- Work request
Every line that holds the word "agent" needs to be copied from the data below.

- Data in this exercise
--- START ---
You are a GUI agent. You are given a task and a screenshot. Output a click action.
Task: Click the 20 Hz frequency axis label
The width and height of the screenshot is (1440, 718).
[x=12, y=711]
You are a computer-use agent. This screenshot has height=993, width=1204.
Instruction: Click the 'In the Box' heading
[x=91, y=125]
--- END ---
--- START ---
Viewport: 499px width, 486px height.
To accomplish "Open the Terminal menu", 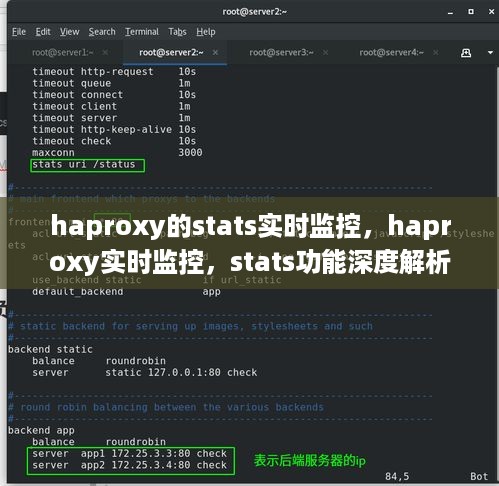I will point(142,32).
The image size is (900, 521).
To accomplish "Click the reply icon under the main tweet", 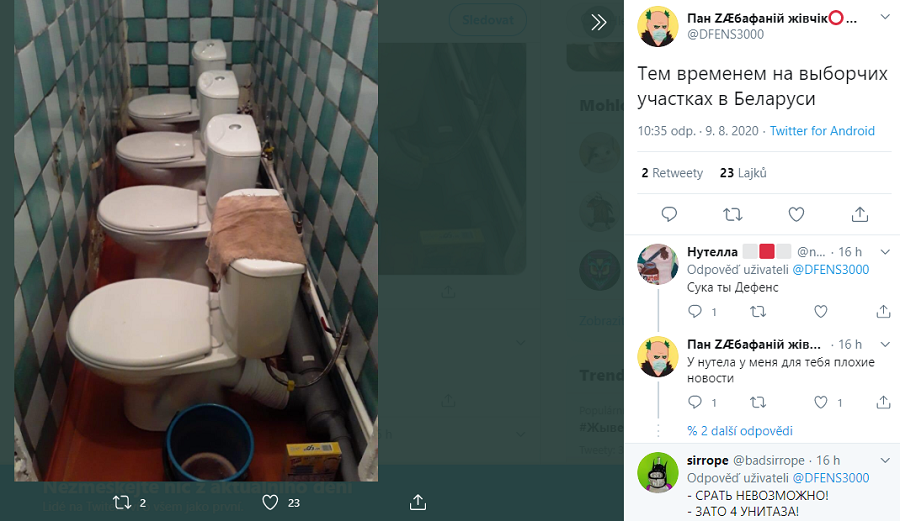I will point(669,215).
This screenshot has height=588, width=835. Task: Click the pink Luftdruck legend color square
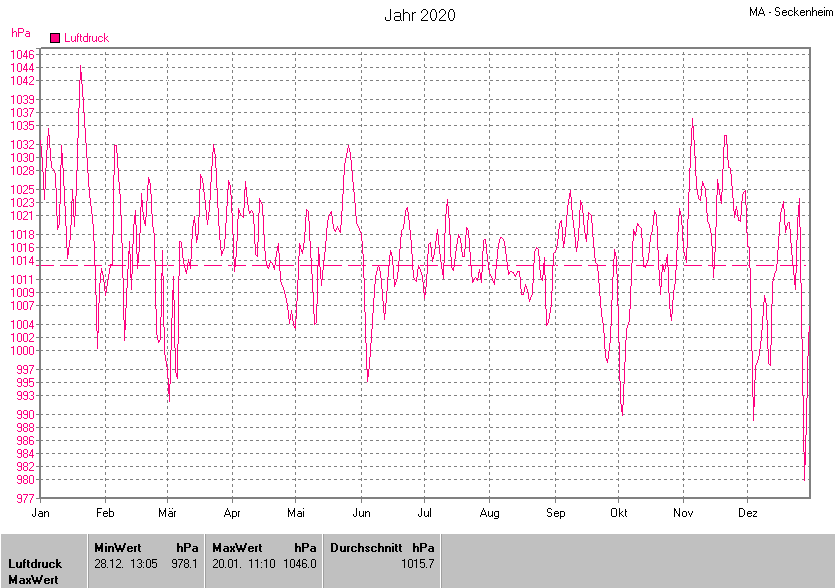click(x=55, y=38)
--- END ---
- Result for this task
You are a GUI agent. You are given a task and a screenshot. Output a click action.
You are a computer-use agent. This screenshot has height=993, width=1204.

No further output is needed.